She comes flying into the room and perches herself on the chair facing me. Three minutes ago she had been minding her business sitting in class, unaware that she was one of the anointed ones. Due to her high BMI (body mass index) she was selected to come chat with me, the visiting nutritionist.
Fearless, she presents herself ready for the challenge–with no idea what it may be. I introduce myself and tell her that I am a nutritionist. I ask her if she knows what a nutritionist is. Tentatively she says, someone who talks about being healthy? I praise her response, refine it by adding the food part and tell her that most nine-year olds don’t know what a nutritionist is. But, she is almost ten, she explains.
Now that we understand the context of our being together, I offer her a carrot. She scrunches up her nose like a rabbit. No way, she says. I ask when was the last time she had tried one. Not since she was a little kid and that was a long, long time ago. Would she do me a favor then and try one for me. Well, OK, but first, where is the garbage can? Fair enough. I was a little nervous because I knew that the carrots that I had cut up and brought along were not the best. However, the girl I had seen earlier had enjoyed them well enough so I ventured a try with my new guest. One bite, one chew and into the garbage it went. Ewww, she exclaims, it tastes like it came out of the ground! In educator-fashion, I ask, do you know where carrots come from? From out of the ground–she replies in educator-fashion, having proudly proved her point.
OK, moving onward. I ask her what she has eaten today. She is now well into our game and ready to play. For school breakfast–only an institutional plastic cup of juice. There were bagels too, but she hadn’t been hungry. For lunch–a piece of pizza–the every Friday and frequent random day of the month menu item. She only had a few bites though and mainly ate the little cup of cut up pears and a chocolate milk.
Then, as if she had been born and raised in this cramped little space we are sharing, she reaches down to the computer printer that is positioned behind her, deftly removes a piece of paper, takes a colored marker from the case I have on the desk and proceeds to draw me the piece of pizza. She indicates where she took half-mooned bites from around the edges, and includes the carton of milk and pears in the picture as well. I ask her about hunger and how and where she knows she is hungry. With a touch of condescension, she tells me she just has an instinct about when she is hungry. OK, I concede. Whatever the game, I seem to be losing.
She continues her diatribe that though she likes fruits, she does not like vegetables except for corn and lettuce. But, she eats ketchup and as if daring me, says ketchup is made from tomatoes, so it is a vegetable. It is subtle, but I mutter some consent. She is obviously right as was Ronald Reagan on this issue. I am not about to argue– she is in full control by now. Peas, I meekly ask. Gross, like little eyeballs. I had set myself up for that one.
And so it goes. What does she like? The usual culprits she admits–hot dogs, pizza, chicken nuggets, french fries, Hi-C and Kool-Aid. She drinks low-fat milk because her mom gets it on the WIC program for her younger sister. Her mom has diabetes–so she knows that food matters. I begin to ask her, that given our talk would she be interested in trying something new for herself and, before I can even finish the sentence, she says, no she will not try a new vegetable. At this point, I inform her she is killing me. How did she know this is exactly what I was going to ask? I just knew, she casually replies. I have now officially been schooled.
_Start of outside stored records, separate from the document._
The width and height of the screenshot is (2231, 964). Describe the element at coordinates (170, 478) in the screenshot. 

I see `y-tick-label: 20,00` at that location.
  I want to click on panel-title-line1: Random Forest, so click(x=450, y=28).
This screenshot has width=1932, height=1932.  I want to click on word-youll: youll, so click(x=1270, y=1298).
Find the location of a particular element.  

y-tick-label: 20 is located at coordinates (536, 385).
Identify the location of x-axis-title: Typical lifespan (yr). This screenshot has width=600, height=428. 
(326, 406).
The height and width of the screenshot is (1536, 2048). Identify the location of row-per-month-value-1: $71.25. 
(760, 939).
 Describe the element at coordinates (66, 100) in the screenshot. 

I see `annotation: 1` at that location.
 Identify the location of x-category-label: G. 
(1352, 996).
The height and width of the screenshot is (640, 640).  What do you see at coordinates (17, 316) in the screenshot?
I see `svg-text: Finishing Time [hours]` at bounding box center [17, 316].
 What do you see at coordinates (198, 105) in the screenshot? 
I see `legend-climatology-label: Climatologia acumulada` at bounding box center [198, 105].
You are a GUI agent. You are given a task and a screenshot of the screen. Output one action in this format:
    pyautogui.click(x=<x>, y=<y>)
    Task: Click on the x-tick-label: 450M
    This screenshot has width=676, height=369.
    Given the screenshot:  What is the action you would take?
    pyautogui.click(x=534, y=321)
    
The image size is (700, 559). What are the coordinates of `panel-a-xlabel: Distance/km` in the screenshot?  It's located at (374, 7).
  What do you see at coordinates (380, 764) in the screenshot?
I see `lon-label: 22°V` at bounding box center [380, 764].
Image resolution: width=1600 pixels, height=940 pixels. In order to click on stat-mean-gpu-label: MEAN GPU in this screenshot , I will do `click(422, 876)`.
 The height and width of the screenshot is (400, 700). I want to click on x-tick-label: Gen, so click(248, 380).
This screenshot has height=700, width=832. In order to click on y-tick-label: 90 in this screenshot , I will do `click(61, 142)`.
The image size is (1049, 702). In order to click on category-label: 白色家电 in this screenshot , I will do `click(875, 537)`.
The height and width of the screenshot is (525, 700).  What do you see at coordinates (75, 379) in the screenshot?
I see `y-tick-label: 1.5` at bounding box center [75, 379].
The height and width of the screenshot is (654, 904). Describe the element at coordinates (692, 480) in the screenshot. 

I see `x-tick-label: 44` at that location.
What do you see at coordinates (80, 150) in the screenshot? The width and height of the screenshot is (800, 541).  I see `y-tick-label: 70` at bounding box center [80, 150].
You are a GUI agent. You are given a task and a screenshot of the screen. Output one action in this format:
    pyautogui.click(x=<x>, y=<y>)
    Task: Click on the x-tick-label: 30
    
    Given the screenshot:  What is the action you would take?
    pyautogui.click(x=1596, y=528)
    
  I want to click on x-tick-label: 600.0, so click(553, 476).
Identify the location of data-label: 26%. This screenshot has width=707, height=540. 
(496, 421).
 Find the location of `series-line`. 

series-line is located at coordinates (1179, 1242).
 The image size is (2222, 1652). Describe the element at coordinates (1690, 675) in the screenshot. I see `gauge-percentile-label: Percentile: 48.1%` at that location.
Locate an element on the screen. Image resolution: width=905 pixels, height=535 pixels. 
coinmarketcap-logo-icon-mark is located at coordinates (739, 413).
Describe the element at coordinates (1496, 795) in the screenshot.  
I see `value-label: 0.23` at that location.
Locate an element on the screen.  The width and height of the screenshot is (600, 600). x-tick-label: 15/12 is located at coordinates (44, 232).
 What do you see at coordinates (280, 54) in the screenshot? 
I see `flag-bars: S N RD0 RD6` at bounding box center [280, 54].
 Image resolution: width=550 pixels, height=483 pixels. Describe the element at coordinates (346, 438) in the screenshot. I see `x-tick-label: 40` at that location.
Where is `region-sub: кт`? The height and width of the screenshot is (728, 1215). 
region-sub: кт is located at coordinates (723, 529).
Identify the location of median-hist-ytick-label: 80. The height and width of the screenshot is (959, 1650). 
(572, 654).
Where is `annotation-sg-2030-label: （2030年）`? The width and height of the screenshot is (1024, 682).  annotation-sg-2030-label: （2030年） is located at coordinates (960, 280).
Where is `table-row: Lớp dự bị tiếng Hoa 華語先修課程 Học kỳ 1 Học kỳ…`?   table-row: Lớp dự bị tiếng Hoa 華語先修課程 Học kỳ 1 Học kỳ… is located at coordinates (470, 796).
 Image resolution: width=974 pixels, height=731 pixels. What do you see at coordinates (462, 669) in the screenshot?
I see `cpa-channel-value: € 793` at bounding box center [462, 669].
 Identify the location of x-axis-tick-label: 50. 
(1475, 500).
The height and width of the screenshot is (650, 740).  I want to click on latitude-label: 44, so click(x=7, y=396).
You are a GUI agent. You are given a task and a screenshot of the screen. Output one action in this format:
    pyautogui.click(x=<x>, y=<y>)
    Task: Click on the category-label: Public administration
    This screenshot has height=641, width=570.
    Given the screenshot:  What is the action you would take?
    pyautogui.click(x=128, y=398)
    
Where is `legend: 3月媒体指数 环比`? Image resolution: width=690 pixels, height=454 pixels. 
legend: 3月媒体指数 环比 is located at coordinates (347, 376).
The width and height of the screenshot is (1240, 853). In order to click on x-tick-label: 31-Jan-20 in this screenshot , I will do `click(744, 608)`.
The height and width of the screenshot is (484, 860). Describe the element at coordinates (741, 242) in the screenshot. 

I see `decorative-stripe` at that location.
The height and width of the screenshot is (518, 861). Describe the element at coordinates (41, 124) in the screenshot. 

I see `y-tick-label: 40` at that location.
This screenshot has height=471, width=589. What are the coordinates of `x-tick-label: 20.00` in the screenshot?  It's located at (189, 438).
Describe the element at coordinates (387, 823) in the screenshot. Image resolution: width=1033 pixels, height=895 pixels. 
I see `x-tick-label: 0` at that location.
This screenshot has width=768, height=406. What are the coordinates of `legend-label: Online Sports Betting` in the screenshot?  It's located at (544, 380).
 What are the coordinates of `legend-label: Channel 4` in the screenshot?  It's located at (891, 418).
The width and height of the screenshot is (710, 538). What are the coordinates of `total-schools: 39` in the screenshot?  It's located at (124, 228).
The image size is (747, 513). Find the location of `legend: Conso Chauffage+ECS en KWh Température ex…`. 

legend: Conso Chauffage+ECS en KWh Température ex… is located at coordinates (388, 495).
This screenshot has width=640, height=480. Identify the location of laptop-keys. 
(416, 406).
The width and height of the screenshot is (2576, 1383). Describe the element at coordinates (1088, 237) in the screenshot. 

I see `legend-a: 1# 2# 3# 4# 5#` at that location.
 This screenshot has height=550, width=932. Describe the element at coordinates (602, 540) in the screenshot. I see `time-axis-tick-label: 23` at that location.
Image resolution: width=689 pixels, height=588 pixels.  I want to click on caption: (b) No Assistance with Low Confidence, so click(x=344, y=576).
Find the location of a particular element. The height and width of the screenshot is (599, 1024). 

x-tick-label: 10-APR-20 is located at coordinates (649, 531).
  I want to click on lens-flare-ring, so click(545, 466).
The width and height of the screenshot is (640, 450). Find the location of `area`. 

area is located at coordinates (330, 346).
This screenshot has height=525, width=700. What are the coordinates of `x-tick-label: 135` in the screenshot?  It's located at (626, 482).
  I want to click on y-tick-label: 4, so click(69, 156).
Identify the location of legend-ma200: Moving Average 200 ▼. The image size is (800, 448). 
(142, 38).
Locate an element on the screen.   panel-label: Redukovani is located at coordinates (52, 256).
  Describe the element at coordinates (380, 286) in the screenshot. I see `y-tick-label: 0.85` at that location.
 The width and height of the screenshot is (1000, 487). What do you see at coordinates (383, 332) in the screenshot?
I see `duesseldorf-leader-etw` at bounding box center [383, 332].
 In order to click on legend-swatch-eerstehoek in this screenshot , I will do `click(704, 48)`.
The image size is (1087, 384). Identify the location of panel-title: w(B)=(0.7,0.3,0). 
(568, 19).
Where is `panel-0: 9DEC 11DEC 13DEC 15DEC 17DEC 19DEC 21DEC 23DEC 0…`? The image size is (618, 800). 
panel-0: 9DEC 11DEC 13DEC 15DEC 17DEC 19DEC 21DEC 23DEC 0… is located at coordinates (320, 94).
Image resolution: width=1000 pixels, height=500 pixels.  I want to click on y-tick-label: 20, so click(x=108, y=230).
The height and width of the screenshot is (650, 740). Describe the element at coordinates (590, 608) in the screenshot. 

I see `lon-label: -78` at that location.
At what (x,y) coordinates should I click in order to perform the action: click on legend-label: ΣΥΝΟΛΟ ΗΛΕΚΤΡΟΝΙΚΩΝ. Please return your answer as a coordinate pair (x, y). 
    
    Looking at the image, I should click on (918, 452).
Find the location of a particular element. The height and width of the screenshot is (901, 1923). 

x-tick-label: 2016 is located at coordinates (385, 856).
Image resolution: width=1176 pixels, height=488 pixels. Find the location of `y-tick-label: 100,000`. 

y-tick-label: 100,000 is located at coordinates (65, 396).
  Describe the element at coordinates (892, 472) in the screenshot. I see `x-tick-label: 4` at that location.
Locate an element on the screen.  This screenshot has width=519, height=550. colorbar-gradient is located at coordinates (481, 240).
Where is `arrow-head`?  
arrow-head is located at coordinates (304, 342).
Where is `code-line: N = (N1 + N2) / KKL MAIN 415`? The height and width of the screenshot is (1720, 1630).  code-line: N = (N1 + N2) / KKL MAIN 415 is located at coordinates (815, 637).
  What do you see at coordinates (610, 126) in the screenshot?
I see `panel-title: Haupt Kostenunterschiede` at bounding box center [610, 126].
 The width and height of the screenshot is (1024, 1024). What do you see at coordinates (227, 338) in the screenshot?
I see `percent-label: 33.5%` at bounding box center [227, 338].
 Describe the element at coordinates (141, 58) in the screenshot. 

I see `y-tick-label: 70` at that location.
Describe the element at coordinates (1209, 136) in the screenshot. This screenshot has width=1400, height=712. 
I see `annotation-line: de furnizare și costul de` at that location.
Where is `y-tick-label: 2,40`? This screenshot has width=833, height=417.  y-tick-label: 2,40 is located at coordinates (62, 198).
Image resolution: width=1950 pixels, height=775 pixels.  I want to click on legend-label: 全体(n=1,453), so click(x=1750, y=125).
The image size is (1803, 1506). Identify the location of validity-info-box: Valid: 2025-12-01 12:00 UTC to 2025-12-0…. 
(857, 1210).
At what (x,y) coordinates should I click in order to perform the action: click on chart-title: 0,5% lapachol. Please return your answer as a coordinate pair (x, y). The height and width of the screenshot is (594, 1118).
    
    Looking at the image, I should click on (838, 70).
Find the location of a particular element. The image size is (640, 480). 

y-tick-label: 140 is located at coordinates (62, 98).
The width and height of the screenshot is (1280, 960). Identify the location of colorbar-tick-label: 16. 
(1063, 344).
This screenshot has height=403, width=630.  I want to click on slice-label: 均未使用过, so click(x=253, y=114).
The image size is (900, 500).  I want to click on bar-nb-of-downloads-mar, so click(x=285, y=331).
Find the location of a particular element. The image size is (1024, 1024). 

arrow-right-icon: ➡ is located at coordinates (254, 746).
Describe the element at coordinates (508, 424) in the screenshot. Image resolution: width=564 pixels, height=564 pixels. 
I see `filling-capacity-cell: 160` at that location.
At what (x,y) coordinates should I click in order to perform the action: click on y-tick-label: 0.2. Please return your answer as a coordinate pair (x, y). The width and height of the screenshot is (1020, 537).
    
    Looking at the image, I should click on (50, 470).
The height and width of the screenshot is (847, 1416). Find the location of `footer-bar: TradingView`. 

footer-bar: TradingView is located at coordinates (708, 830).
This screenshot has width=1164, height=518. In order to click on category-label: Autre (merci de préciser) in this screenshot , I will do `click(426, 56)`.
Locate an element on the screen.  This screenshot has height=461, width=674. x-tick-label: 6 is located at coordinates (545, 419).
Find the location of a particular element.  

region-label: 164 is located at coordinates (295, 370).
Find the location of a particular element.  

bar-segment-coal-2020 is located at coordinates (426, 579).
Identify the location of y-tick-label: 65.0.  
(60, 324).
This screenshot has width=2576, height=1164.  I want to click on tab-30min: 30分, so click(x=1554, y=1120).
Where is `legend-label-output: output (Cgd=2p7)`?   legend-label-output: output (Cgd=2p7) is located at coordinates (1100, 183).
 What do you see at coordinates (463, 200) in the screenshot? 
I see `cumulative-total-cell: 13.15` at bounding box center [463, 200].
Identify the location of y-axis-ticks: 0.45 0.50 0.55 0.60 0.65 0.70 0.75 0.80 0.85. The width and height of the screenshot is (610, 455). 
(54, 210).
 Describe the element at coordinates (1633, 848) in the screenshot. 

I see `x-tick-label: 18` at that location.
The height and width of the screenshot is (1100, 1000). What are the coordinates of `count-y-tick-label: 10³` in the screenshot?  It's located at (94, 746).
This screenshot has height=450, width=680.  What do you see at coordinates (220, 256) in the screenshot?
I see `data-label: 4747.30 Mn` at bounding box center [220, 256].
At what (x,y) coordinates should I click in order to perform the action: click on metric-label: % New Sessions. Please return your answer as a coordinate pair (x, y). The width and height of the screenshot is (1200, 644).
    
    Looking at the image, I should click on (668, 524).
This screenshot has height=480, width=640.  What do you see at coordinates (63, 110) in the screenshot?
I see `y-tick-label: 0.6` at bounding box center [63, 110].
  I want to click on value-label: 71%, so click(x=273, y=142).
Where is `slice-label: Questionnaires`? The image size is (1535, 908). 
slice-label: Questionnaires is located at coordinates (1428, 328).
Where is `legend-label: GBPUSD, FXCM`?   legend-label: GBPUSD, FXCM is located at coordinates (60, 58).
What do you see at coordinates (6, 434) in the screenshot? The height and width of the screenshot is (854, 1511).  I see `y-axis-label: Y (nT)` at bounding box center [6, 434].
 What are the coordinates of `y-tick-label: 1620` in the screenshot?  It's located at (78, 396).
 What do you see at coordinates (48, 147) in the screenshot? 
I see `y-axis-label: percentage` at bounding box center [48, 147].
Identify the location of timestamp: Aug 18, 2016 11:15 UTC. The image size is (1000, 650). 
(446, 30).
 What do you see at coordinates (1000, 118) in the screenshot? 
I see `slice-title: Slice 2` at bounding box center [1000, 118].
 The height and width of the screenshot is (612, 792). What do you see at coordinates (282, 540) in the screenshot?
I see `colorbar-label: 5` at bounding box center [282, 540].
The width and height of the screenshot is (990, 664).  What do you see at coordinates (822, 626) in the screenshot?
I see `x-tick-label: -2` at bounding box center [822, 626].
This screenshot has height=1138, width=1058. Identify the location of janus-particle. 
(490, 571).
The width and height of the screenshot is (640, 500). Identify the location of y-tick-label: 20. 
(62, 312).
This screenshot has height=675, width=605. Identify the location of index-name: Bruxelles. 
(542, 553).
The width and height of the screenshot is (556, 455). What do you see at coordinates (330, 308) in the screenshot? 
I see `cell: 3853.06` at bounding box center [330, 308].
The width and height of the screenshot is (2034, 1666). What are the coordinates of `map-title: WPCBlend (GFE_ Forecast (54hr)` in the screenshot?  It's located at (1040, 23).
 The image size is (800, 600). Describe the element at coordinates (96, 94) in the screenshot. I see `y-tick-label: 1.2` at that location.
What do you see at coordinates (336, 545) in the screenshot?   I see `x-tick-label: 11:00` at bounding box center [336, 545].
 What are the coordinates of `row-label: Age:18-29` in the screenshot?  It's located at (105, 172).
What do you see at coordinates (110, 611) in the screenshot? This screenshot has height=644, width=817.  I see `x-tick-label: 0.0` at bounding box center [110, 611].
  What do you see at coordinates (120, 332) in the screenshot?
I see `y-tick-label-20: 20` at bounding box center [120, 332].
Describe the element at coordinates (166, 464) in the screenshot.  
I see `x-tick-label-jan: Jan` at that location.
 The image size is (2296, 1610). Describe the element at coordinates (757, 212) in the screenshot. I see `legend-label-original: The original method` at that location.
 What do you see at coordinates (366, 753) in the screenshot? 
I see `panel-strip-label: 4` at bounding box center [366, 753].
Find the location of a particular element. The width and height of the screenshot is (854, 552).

Can we meet next week, she asks. Obviously, she thinks I need some serious remedial work. I tell her I won’t be back until next month. We can meet then, she sweetly declares. In closing, she adds that she will try to eat less of her unhealthy choices. Though I am already completely won over, she takes it one step further by signing the pizza picture for me, and offers it over as a truce. She tells me she wants me to see how well she writes her name and informs me that she reads above grade level. I thank her deeply, tell her she is a very amazing kid, and we agree that we both had fun.
On a growth chart, this amazing young girl, will plot out in the 98th percentile of BMI for her age. Her school will forward her measurements to the state health department and she will be counted as an obese kid. In body, she is, as my mother would have said, a little pudgy. In being, she is lively and lovely and in full possession of her priceless childhood innocence and instincts.
What my conversation with her and others like her teaches me, is that this area of nutrition education requires a large degree of humility. The story is not only about the weights and measures which is the current focus. And, while I don’t mean to dismiss nutrition education, what our children really need is nutrition provision. We don’t expect children to childproof their own homes–why should we be asking them to childproof their own bodies.
Our children deserve the birthright of both health and being valued for all that they are. Attention to good quality food in the world inhabited by our kids is what is required. I wish I could submit to the state an algorithmic index similar to that which assigns one’s BMI, but that would instead measure a child’s confidence, grace and sense of self worth–a self-esteem index. This girl’s SEI would be very high, but it might not be for long. I hope I did not cause any damage that day and that instead it was more of an educational experience. Maybe it is true that teaching kids about nutrition is really important. I do seem to learn something every time.